I have a long list of things to do and nowhere near enough energy or motivation to do them.

I tried (unsuccessfully, I might add) to take apart the cats’ water fountain. J always did it and I honestly never found out how to do it because I assumed I’d just figure it out.

I finally looked up the instructions online about how to take it all apart. Mind you, I’ve done this part several times before. But what I didn’t do was try to change the filter…and it turns out there wasn’t a filter installed at all in the first place. WTF?

I got it all fixed and installed correctly with a filter …and it still doesn’t work. So I got on Amazon and ordered a different one.

I am just feeling so overwhelmed by everything. The kids aren’t really helping me at all. The house is a wreck and smells like cat pee, which I hate, and I really need to mop the floors.

I still have to get out a few physical thank you cards and a birthday card to my nephew (which will be late) and call Walmart about an order that didn’t show up and call J’s old bank about the fact that he’s dead and finish our taxes and call the IRS and call the Social Security Administration and do a bunch of returns (which I first have to package up and label) and go to the post office and to get an oil change etc etc etc.
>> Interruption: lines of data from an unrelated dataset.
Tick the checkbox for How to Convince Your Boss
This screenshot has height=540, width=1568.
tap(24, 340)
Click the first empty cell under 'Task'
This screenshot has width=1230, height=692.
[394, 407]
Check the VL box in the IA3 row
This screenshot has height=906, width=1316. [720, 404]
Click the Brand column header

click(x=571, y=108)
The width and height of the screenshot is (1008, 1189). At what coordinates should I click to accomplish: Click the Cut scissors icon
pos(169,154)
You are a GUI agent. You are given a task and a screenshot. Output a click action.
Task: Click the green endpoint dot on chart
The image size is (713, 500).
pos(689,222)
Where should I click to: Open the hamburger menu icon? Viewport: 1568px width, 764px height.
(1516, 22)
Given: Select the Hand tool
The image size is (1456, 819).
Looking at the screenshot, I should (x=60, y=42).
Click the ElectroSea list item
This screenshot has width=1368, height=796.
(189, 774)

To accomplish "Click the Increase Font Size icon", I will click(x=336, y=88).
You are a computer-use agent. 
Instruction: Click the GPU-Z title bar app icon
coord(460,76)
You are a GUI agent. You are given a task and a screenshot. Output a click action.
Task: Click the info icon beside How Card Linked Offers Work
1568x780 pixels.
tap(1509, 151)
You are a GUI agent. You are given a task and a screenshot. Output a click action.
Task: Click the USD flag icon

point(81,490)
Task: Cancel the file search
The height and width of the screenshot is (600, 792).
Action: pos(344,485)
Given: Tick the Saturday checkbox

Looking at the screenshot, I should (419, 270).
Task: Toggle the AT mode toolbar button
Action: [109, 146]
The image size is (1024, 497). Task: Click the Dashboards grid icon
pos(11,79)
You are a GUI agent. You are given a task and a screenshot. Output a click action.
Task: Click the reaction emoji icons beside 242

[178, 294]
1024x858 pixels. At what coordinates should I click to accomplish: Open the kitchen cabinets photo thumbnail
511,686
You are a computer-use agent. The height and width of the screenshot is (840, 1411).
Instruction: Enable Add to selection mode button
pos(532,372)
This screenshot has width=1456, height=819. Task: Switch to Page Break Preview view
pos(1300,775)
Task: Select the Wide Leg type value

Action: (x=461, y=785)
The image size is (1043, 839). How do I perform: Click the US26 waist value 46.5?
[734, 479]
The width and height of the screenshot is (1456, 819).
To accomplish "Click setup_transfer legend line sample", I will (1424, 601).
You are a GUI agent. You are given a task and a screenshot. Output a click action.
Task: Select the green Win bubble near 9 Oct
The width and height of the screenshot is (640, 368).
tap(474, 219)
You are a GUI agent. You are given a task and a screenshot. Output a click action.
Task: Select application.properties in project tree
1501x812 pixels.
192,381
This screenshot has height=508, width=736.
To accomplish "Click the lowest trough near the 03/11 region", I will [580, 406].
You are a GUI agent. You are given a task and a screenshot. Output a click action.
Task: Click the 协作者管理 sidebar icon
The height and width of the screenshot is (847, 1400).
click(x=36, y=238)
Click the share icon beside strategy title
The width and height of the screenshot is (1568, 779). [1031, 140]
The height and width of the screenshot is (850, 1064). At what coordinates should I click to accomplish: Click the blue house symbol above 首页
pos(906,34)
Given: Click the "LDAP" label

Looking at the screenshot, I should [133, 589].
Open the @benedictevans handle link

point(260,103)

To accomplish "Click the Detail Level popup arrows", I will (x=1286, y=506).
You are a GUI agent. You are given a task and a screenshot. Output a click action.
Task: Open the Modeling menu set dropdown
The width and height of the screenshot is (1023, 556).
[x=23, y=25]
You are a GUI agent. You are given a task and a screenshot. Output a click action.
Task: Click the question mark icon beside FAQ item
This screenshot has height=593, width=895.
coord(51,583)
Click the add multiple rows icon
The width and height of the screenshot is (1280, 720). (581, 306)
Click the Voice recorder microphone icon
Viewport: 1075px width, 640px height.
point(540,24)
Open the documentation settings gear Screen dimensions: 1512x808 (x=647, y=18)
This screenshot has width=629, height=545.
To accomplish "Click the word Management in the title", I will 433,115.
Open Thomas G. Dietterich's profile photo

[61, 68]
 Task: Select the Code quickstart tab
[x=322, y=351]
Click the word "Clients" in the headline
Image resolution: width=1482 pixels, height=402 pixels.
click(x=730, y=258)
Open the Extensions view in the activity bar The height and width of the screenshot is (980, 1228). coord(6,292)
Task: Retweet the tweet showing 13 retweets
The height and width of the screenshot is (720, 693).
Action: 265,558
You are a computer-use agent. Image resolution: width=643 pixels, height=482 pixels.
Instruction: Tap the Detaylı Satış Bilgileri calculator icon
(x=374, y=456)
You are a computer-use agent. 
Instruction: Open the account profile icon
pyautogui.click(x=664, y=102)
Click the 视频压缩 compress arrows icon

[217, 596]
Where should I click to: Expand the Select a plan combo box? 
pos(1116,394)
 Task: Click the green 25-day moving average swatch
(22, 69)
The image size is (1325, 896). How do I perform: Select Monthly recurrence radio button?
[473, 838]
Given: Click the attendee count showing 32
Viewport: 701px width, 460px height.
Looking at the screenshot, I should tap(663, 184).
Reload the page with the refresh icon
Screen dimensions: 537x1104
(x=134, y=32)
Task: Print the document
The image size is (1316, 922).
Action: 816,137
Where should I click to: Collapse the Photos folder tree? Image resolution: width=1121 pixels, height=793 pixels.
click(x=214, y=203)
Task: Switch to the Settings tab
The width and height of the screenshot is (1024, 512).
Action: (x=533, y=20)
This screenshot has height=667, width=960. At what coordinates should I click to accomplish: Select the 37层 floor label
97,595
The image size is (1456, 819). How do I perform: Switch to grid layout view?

Tomorrow I have to see if I can figure out how to clean my furnace ignition switch because it sounds like I’m going to be without heat very soon if I don’t. I at least narrowed down that that’s likely the problem but I have no idea how to fix it or even where to find it. J always did that stuff and I have no idea what I’m doing.

Yeah, if I figure it out and get it fixed by myself, I’ll feel like I fucking ROCK. But it’s just as likely to end up like the cat fountain.

I miss J for so many reasons and fixing stuff is really the least of it. I just want to lie down and sob because this is all so hard. But if I do that, my to-do list will just grow even longer.

Nobody’s helping me with anything (except sometimes Amy.) I can’t come up with dinner ideas anymore because I don’t want to eat. My mother-in-law is actively making my life worse and harder but more about that tomorrow. The kids seem to have regressed to about age 15. I just can’t do this anymore.